Walter Duranty was the New York Times reporter who won a Pulitzer Prize in 1932 for his dispatches from the Soviet Union — reporting that even the Times now declares “largely discredited” and “completely misleading.” His biographer goes further, calling him Stalin’s Apologist. I knew this story. But a new movie, Mr. Jones, which Kyle Smith approvingly calls “a vicious act of celluloid vivisection on Duranty,” portrays him as thoroughly sinister, from his louche and lavish lifestyle to his denunciation of reporters who tried to report the truth.

One such honest reporter was Gareth Jones, a young Welsh free-lancer who went to Moscow in 1933 to study the Soviet economy. He found his way to Ukraine, once known as the “breadbasket of Europe” but by 1933 a land of famine and desperation. He saw starvation, death, and cannibalism. He tried to tell the story but found himself not believed or brushed off.

Mr. Jones was written by Andrea Chalupa and directed by Agnieszka Holland. The imagery in the movie is dark — shadowy and foreboding. It was, of course, a dark time, in Moscow, in Berlin, and in places where people worried about what might be coming. George Orwell, David Lloyd George, and William Randolph Hearst play small but visible roles in the movie. Blink and you’ll miss Malcolm Muggeridge and Eugene Lyons, young Soviet-sympathizing journalists who soon realized the truth, told it, and in later years wrote for William F. Buckley Jr.’s National Review.

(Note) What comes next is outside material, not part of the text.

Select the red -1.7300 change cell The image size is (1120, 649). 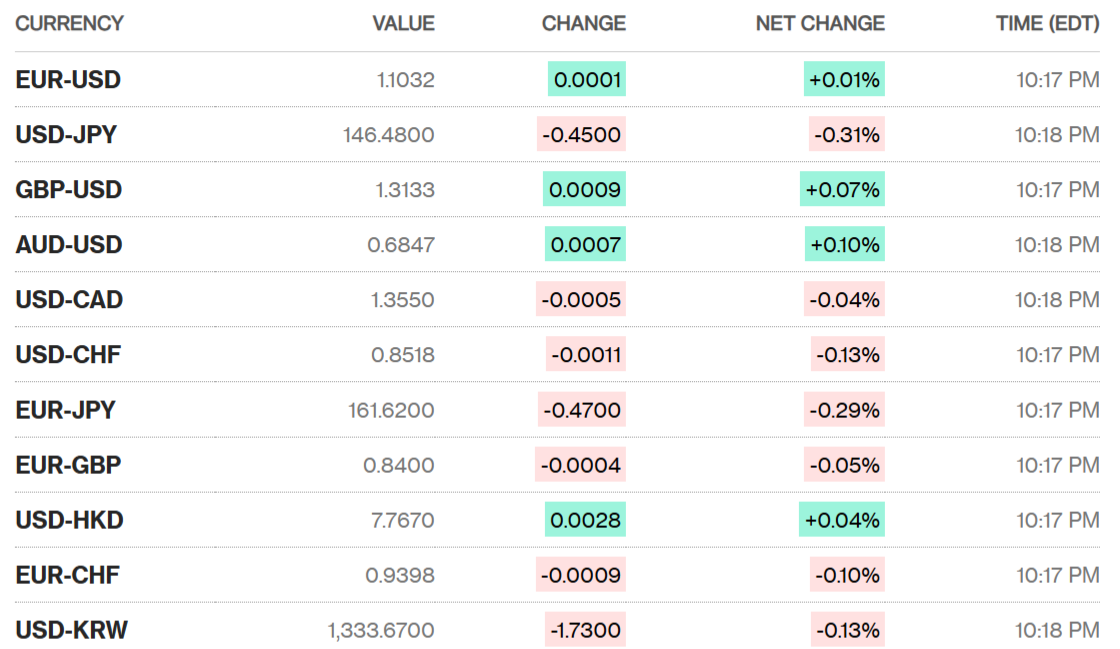[585, 630]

Anne Applebaum has told the story of the Ukrainian famine, also known as holodomor, in this Encyclopedia Britannica article and in her 2017 book Red Famine. She traces it first to the Communist collectivization of agriculture but also to Stalin’s deliberate requisition of crops and other products to be taken to Russia and to the widespread persecution, deportation, or even execution of those who resisted collectivization.

At the end of the movie Duranty says to Mr. Jones, “You can’t make an omelet without breaking eggs” — a phrase he actually used in a New York Times article. The Times now recognizes the truth about Stalin and Duranty. Its movie review is titled “Bearing Witness to Stalin’s Evil” and calls Duranty a “Stalin apologist.”

Mr. Jones was intended for theatrical release but can be found on Amazon Prime now. For a happier historical time, you can also watch 1776 this Saturday afternoon on TCM.

In 2007 I asked, Where are the anti-communist movies? Mr. Jones is an admirable addition to that too-short list.